As an instructor and a line firefighter, I noted the mutation. In the midst of fire operations, you’d hear someone call out to a colleague, “How’s your SA?” At a briefing, a division supervisor would say, “Here’s my leader’s intent.” In classroom discussions and during tactical decisionmaking games, participants were role-playing the axioms of leadership and communication. As every responder knows, in an emergency you will likely perform only as well as you train.
No one was under the illusion that the annual tally of firefighter fatalities would reach zero, but it did seem possible to avoid mass-casualty episodes.
Perhaps that was one source of my anger — the hope of the human factors dashed. Not by 13, not by 14, but by 19 corpses.
Please understand two points.
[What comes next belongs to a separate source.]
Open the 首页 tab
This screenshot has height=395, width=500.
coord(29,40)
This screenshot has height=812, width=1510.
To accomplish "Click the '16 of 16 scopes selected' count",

First, we don’t know precisely what happened at the Yarnell Hill Fire on June 30. The results of the investigation are weeks, if not months, away. Second, when a report does emerge, stakeholders must resist the temptations of hindsight bias.
Mark van Appen, a California firefighter, wrote: “Aggressive fire companies do not make mistakes in the heat of battle — they make decisions. Decisions are based upon the perception of the environment at the time.”
No member of the Granite Mountain Hotshots woke up that Sunday morning and thought, “You know, I’m going to go out and get myself killed today!” Whatever decisions they made probably appeared sound at the time. Nothing is easier than critiquing after the fact, and assigning full responsibility to the dead. It’s possible the crew was simply unlucky — in the wrong place at the wrong time through no direct fault of its own.
The chief purpose of any incident investigation should be to illuminate what can be learned to avoid a similar outcome under similar conditions. In the fire service culture we’ve been striving to create since 1995, actual blame takes a backseat. Mark Smith of Mission Centered Solutions, a developer and presenter of leadership courses, wrote: “Real discipline is reserved for willful violations of policy or for gross negligence. Everything else is considered a learning opportunity.”